MacWorld, San Francisco has come and gone. We’ve seen some exciting announcements; we’ve seen some blatant omissions; and we can’t help but note that, once again, Apple seems to have purchased itself some time. Time is of enormous importance to the company right now. It needs time for Motorola to produce a faster chip. It needs time for developers to jump on the OS X bandwagon. It needs time to produce a stable, viable version of OS X. It needs time to sort out its priorities.
The company, in fact, has spent an enormous amount of money, development, time, and marketing energy on OS X. After all, OS X is a modern operating system offering pre-emptive multitasking, multi-threading, and a whole series of other enormously important features that I don’t fully understand. On top of that, it boasts a whole new screen experience with a lickable Windows toolbar and a Finder that’s, well, difficult to find. On the other hand, the UNIX base should appeal to virtually no one. (UNIX users already have committed themselves to nerdy interfaces. Can you imagine running vi on a Mac?)
Let’s be honest about OS X. If Apple doesn’t have an Enterprise strategy with System X as the base, then the company is lost in the woods. On the other hand, if Apple does have an enterprise strategy, it will have to go up against Windows 2000 and the evil empire and we know how Prince Hamlet has faired in the past. One mention of the lack of Office support and it’s back to the ramparts..

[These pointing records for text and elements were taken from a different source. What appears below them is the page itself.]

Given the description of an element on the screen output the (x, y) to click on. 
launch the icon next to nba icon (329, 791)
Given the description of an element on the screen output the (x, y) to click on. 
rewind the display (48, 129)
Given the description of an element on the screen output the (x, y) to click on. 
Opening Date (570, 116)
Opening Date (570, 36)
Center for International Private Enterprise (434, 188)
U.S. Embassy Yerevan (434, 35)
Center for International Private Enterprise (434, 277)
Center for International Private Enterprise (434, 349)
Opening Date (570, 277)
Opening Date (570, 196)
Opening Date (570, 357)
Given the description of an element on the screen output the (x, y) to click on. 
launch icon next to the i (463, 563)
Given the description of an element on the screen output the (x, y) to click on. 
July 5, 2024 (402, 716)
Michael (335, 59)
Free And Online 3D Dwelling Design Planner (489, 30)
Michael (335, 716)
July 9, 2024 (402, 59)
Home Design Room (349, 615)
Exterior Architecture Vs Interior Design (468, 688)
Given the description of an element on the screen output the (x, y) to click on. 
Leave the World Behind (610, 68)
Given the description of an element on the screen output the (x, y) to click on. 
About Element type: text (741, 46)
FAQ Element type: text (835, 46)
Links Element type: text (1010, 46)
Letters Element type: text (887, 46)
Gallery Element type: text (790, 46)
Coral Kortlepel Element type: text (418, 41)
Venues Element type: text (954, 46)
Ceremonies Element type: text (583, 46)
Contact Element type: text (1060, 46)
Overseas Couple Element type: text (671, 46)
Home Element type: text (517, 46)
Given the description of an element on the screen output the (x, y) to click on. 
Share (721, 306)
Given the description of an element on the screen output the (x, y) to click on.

I’m a fairly serious chess player or at least I once was and I see only one line here that makes sense. Apple needs to continue to exploit the home market while re-establishing itself in education. Key to its survival, however, is its penetration of the business market. In order to make any headway there, it has to offer a modern operating system (OS X) AND support for other platforms based on the Intel chip. After all, I can go down to my local base exchange and purchase a Compaq Computer featuring a fast processor and a sizeable hard drive for around $500. (I know that when you add the cost of a monitor and the relatively enormous hassles of coping with Windows’ problems, it will make a difference. Unfortunately, the average consumer or businessperson doesn’t even consider an alternative..)
Thus, the key to Apple’s success (as I’ve been suggesting for years) is to become a software company. It has to emulate Microsoft to be as successful as Microsoft. And given the impressive feature set in System X, Apple could win some skirmishes and later some battles and who knows…maybe even the war.
Beyond that looming battle, what about the rest of us? System 9 has been stable enough for me. I realize that at this point in its development it’s a slightly cobbled together system with all sorts of error fixes and the like, but it works and it’s comfortable. I like System 9. I’ve tried to download System 9.1 but so far I’ve only managed 10 of the 15 files. The demand on the Apple server speaks volumes.
What I’m suggesting here is a two-track strategy. Keep developing System 9 for home users and educators while introducing System X for the enterprise market. System 9 is gold and it may not glitter next to OS X, but it shines for me and for literally millions of other Mac users.